The destroyer completes a group of four based in the Mediterranean to provide Europe with a shield against attacks from ballistic missiles.

While the new ballistic missile defence (BMD) capability is primarily to deal with Iran, NATO chiefs have admitted it could be used against attacks from Islamic State (Isil) and Russia.

The ship’s arrival is also seen as an important recommitment of the US to its NATO allies in Europe.

Speaking to The Scotsman the captain of the Carney, Ken Pickard, said that it wad vital to renew the bonds of friendship between the US and European allies.

At a time when the new Labour leadership under Jeremy Corbyn is thought to want to quit NATO, Cdr Pickard provided a reminder of the importance of relationship for the US and Europe through NATO.

And as his ship, resplendent in bunting and flags, pulled into its home in Spain for the next five years, the port of Rota, he reminded his crew that they are “guests and ambassadors for the US” and to “treat your new home with respect.”

He also praised Faslane as “absolutely” important having visited there 15 years ago.

He added: “I received the best and most realistic training I have to date received there.”

He went on: “The word for it is beautiful.

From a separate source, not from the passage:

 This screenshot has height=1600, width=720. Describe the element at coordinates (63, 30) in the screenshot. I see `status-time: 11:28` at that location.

Its landscape, the people, the environment.”

The USS Carney joins the Porter, Ross and Donald Cook to complete phase one of the Aegis shield against ballistic and nuclear missiles.

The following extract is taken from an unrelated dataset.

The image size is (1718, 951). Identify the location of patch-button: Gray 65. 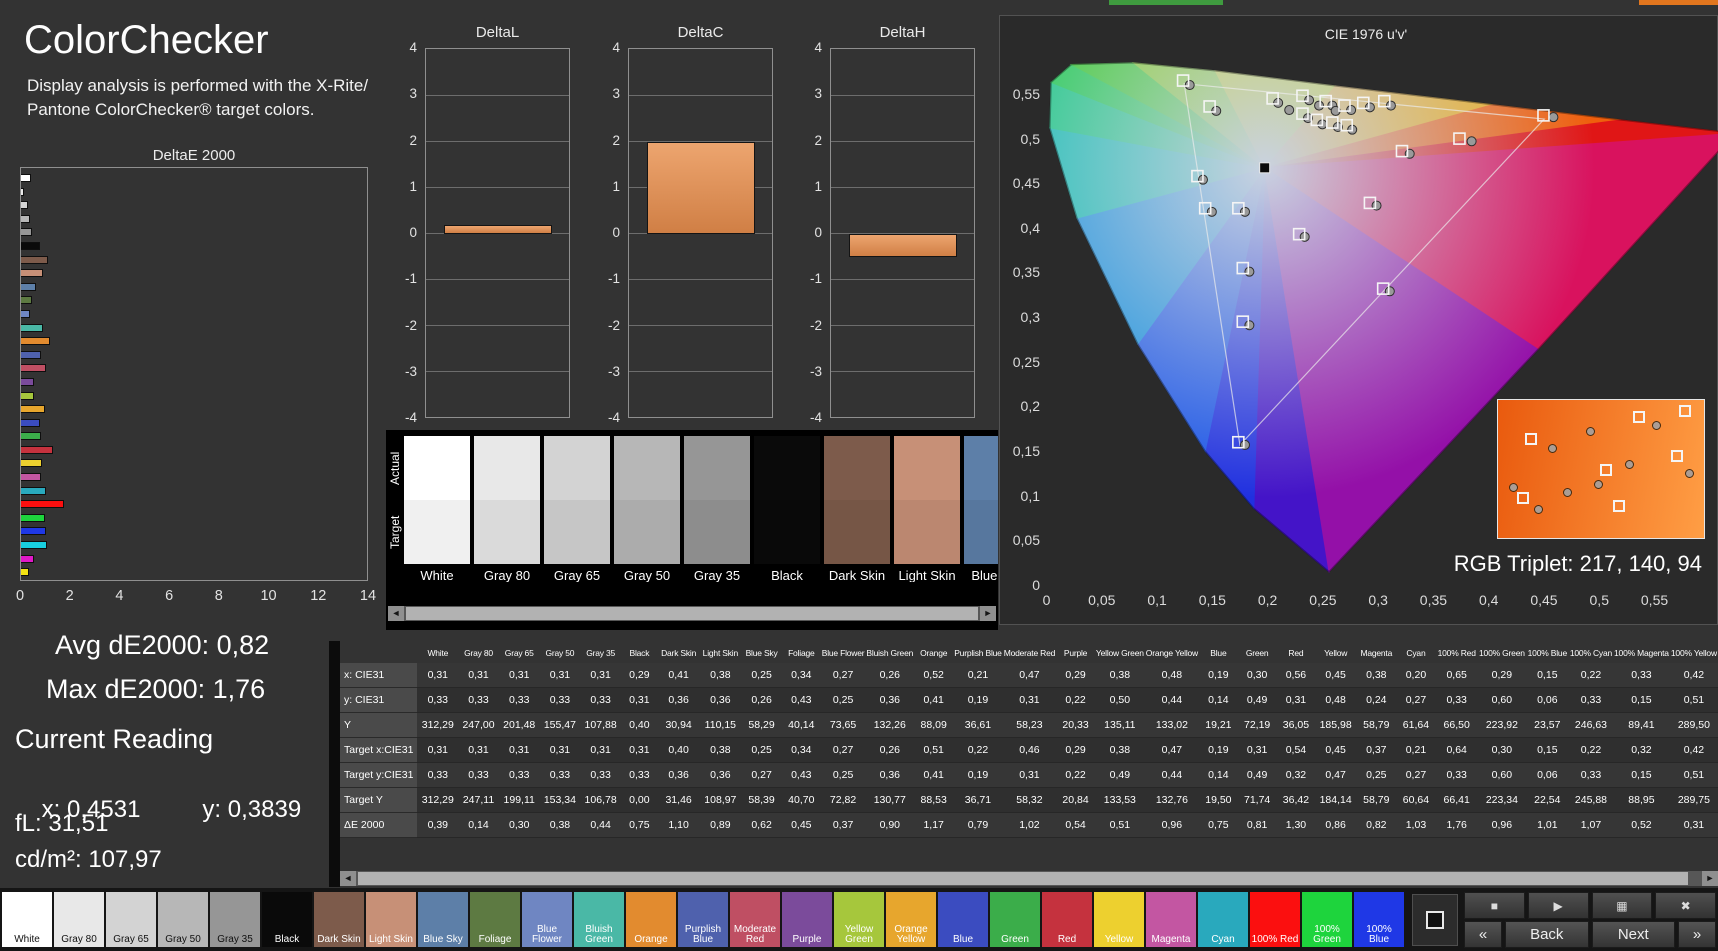
(131, 920).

Bases in Poland and Romania will provide the next two stages.

At a welcoming ceremony enlivened by families of the crew who have moved over from the USA, Admiral Mark Ferguson, commander of the sixth fleet in Europe and Africa, said that the system had been put in place to deal with Iran but repeated comments made by senior civilian representative Robert Bell from NATO that Islamic State could also get ballistic capabilities.

He also acknowledged that the system could defend against an attack from Russia, but “it had not been designed for that.”

He said that “7,000 tonnes of military capability” was a powerful symbol of the US’s commitment to Europe after concerns that it was focussing more in Asia.

The USS Carney, like her three sister ships, has the capability of waging war from deep sea to outer space with its state of the art kinetic missiles able to take out ballistic missiles.

Known by her 315 crew as “505 feet of fighting steel” the 19 year old ship named after a distinguished US admiral has been upgraded to become a multi weapons platform.

Her crew call themselves Carney Nation and she has a history of being one of the US’s best performing destroyers.